Port-Jérôme (Seine-Maritime), report

« We have management that is inhumane, that respects no agreements and no employees »says Christelle Lemonnier, IT manager and Force Ouvrière delegate at the Port-Jérôme refinery, in Seine-Maritime.

Tanks, chimneys and flares extend like a forest over more than 300 hectares in these immense places. Around entrance A of the ExxonMobil industrial site, the calcined bitumen testifies to the stubbornness with which refinery workers have stood up to management for more than two months.


Employees have been mobilized for several weeks in Seine-Maritime.
© Émilie Sfez / Reporterre

Last Friday, at the call of several unions, several hundred people gathered in front of the factory located on the banks of the Seine, about thirty kilometers upstream from Le Havre. They contested the Texan group’s decision to close the refinery’s chemical unit, which produces plastics, and demanded better starting conditions.

It was on April 11 that employees learned without any notice of the decision of the multinational which also announced the resale of its Fos-sur-Mer refinery in Bouches-du-Rhône. This is particularly hard news to take, given the 647 jobs that are expected to be eliminated on the Normandy site.


Several hundred people demonstrated near the factory.
© Émilie Sfez / Reporterre

« I entered the Vistalon unit in 2007 and which was closed in 2020, there is also another synthetic rubber unit, the Butyl unit which was closed in 2015 », confides Pierre-Antoine Auger, operator on the polypropylene line and Force Ouvrière delegate. According to him, there is no doubt that this decision by the group is part of a plan to gradually close its activities in France.

However, this company which earned 55 billion in profit in 2022 and nearly 40 billion in 2023 is very far from being in poor financial health. On the contrary, it is one of the most profitable companies on the planet. That same year, its president, Darren Wood, pocketed the sum of $37 million for his management activities.

« What’s happening here is the opposite of transition »

« What’s happening here is the opposite of transition »deplores Céline Brulins, senator PCF who came to support the struggling employees. Met during the gathering, the latter denounces the group’s greed: « We are going to produce with shale gas and oil in the United States and in South-East Asia with oil activities which will pollute just as much or even more »points out the elected official.

At around 2 p.m., the demonstration set off towards the Port-Jérôme town hall. Taking the wide and empty industrial boulevard which runs alongside the refinery for more than 2 km, the crowd made up of employees from the chemistry unit, but also many other supporters seemed very small, lost in this place of surreal proportions.

« What we are asking is to leave this company, but with dignity »

From now on, the question for employees is to know how departures will take place. If management has accepted a certain number of early retirements, the guarantees given to younger employees are, according to the unions, insufficient. « What we are asking is to leave this company, but with dignity »slips Pierre-Antoine Auger.

In this industrial zone, new factories presented as « green » should see the light of day in the coming years, notably with the construction of the largest hydrogen production site by electrolysis in the world.

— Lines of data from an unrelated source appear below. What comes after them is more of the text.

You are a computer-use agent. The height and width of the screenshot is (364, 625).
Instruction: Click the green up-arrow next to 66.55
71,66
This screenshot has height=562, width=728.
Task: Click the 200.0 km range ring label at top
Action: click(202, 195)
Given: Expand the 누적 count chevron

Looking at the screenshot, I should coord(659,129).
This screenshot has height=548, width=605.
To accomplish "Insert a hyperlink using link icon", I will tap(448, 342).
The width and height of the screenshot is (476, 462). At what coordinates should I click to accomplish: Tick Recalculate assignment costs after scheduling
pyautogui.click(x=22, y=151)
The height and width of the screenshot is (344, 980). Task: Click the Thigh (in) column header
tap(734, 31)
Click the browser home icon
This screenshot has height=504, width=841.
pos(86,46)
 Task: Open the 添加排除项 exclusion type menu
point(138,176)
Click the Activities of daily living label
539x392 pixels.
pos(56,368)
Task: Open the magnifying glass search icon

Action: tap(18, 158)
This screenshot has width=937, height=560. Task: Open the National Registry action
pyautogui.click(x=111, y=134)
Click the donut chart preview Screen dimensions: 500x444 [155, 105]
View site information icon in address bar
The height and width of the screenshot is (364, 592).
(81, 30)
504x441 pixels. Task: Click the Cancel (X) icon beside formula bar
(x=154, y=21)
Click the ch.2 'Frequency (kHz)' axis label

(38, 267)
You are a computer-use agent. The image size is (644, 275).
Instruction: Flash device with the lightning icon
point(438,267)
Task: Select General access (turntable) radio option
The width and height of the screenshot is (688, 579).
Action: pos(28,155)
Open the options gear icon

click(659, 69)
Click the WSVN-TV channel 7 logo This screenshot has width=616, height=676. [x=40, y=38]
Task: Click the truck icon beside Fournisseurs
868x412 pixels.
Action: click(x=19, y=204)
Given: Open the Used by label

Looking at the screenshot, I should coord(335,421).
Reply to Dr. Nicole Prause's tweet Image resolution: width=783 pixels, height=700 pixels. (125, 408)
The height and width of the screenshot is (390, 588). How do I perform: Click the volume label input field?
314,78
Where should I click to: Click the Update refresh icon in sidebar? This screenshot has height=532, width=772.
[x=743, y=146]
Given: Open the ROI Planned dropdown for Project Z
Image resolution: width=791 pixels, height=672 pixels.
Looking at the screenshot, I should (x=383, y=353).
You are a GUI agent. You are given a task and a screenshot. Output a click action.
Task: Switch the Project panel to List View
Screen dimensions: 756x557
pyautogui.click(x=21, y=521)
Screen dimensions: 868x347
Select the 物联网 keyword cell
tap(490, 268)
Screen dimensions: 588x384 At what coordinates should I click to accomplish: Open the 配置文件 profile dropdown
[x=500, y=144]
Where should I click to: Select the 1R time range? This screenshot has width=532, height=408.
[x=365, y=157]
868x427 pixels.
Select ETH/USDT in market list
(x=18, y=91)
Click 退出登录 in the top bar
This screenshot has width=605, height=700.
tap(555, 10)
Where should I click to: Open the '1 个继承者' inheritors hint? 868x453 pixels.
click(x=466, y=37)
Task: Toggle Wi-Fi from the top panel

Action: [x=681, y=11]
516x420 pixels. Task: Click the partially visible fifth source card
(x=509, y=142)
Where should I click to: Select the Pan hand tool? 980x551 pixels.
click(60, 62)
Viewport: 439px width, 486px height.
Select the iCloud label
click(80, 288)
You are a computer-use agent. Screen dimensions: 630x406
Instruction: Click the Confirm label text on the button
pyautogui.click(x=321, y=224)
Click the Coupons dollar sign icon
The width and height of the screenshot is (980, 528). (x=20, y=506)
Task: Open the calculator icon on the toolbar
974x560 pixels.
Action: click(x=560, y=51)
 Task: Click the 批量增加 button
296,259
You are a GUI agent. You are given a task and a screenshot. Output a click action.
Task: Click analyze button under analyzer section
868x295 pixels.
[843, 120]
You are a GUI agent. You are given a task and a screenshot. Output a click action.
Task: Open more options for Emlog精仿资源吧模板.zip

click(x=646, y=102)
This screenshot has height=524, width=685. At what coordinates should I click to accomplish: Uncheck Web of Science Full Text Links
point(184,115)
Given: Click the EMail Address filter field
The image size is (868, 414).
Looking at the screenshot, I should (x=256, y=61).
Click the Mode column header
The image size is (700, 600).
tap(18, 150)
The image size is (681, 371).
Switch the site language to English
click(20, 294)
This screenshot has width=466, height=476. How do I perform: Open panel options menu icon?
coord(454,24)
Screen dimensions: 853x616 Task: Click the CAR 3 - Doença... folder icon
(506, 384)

Even if these new installations will involve the creation of new jobs, Gilles Telal of the CFECGC however, mentions the risk of loss of rights for employees finding themselves in these new sectors, often without sector agreements.


Trade unionists say they are worried about the future of employees who will remain in this area of ​​the industry.
© Émilie Sfez / Reporterre

« A refinery operator who is going to take care of the wind turbines off the coast of Fécamp will certainly not be paid in the same way » deplores the trade unionist – also representing French employees of his union on the European committee – who deplores the inhumanity of the Exxon group as much as of the industries « green » which would develop at the expense of workers’ rights.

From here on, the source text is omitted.